For Noah, who’s modeled for L’Oreal and Stella Artois, and played a king in the Kristen Stewart film Snow White and The Huntsman, Pandora enables him to do something he’s always wanted to do. “I mean I got to go on a spaceship. I’ve always wanted to do that.” Noah thinks the trappings of sci-fi are cool. He’s excited for the show to explore the aspects of portal technology it first introduces.
The physics of melting black holes might be the key to Jax’s mysterious identity, but Noah said he was just as excited for the non-sci-fi aspects of the show. It’s the dynamics between the characters that will propel the show forward (hopefully into a second season), according to the actor. “I would say it’s really the characters that are being evolved in this that I’m really excited about,” he mentioned. “I think all the other stuff — great portals and spaceships and alien races and conflict and all that — it’s going to be exciting and cool and compelling. But I think it’s the characters that are being evolved and developed that really give it the legs to go forward.”
On-set, it’s the camaraderie amongst the cast that makes the project special. “There’s a cohesion… and generosity and maturity and enlightenment in a way amongst the cast that, you know … is rare and is cherished,” Noah says. Like on most CW shows, there’s a bit of a division between those that play the adults and those that play the younger characters. (Just look at Riverdale and Gossip Girl, for example.) Priscilla Quintana and her costars Raechelle Banno and Ben Radcliffe are all still fresh faces in Hollywood.
Noah, on the other hand, has been acting since he was young. “When I was growing up at their age I felt like adult actors were kind of going, ‘You know you need to fall into line and realize that you know you’re a young puppy and we’re the establishment.'” he recalled. But things have changed since he was younger. “We’re in a very different world now and I’m really happy to inhabit it and feel like I’m there to encourage and nurture and support.”
When asked about the CW’s dominance in teen TV, he cited the network’s playful approach to its shows. “Westworld and House of Cards and shows that I’ve been watching plenty going, ‘Wow, this is amazing’ and they are.” But Pandora, he thinks, has something that more serious-seeming TV shows lack. “We’re not trying to be so intellectually clever … It’s being heartfelt and imaginative that’s more how younger minds relate [to The CW]. It’s more of a heart connection than a cerebral head one, you know?”

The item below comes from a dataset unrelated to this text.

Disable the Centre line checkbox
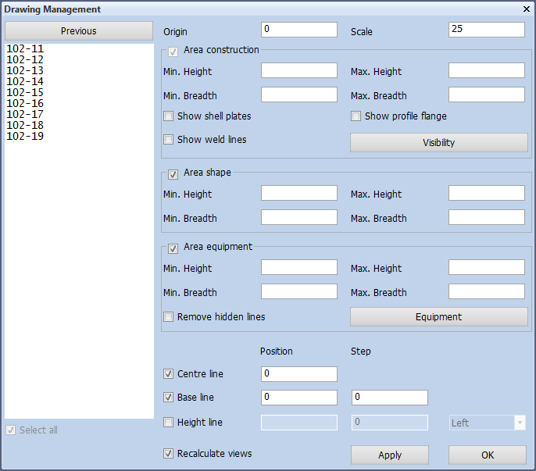The image size is (536, 471). [x=168, y=374]

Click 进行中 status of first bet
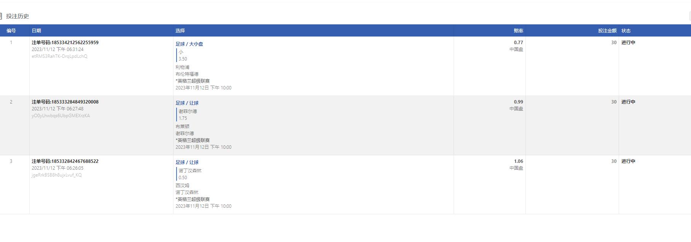(628, 43)
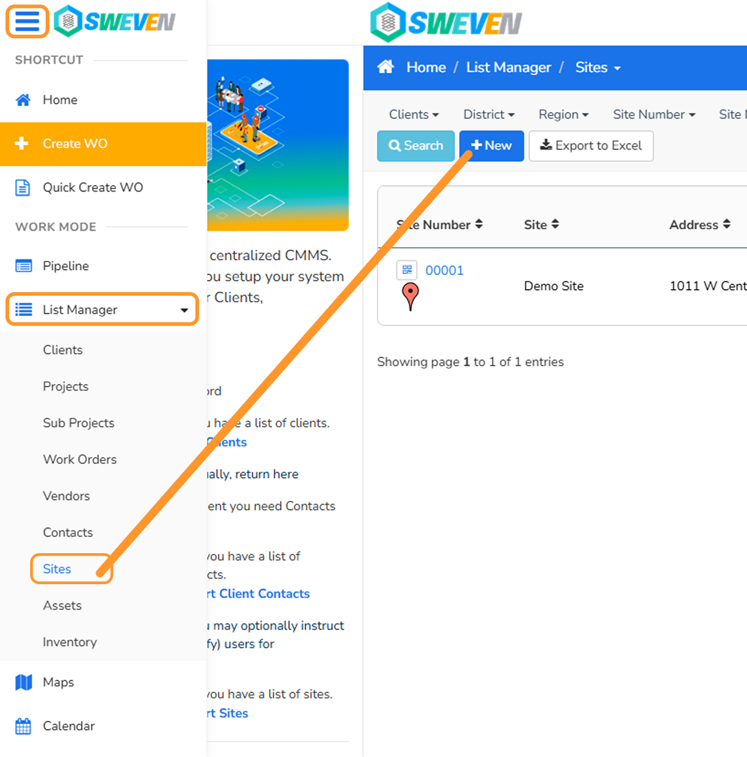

At home in Sussex, England, Noah spends his time tending to his garden plot. It’s a hobby that doesn’t mind when he’s gone for long periods of time working on a project. “I go off and I inhabit these different worlds and these different characters and there’s something sort of reliable about the idea that you come home to something and even if you completely neglect a vegetable patch or a flower bed or a garden that actually in some ways that’s it sort of makes it better … the stronger elements come through as a result.”
Though he’s content putzing around his patch of earth in real life, he doesn’t want it to stay that way on Pandora. He hopes it’s not the young stars who get to have all the fun. “I don’t want to be just stuck on Earth. I’m excited to get off-planet, fast.”
Pandora airs on the CW Tuesdays, 8:00 PM – 9:00 PM EST.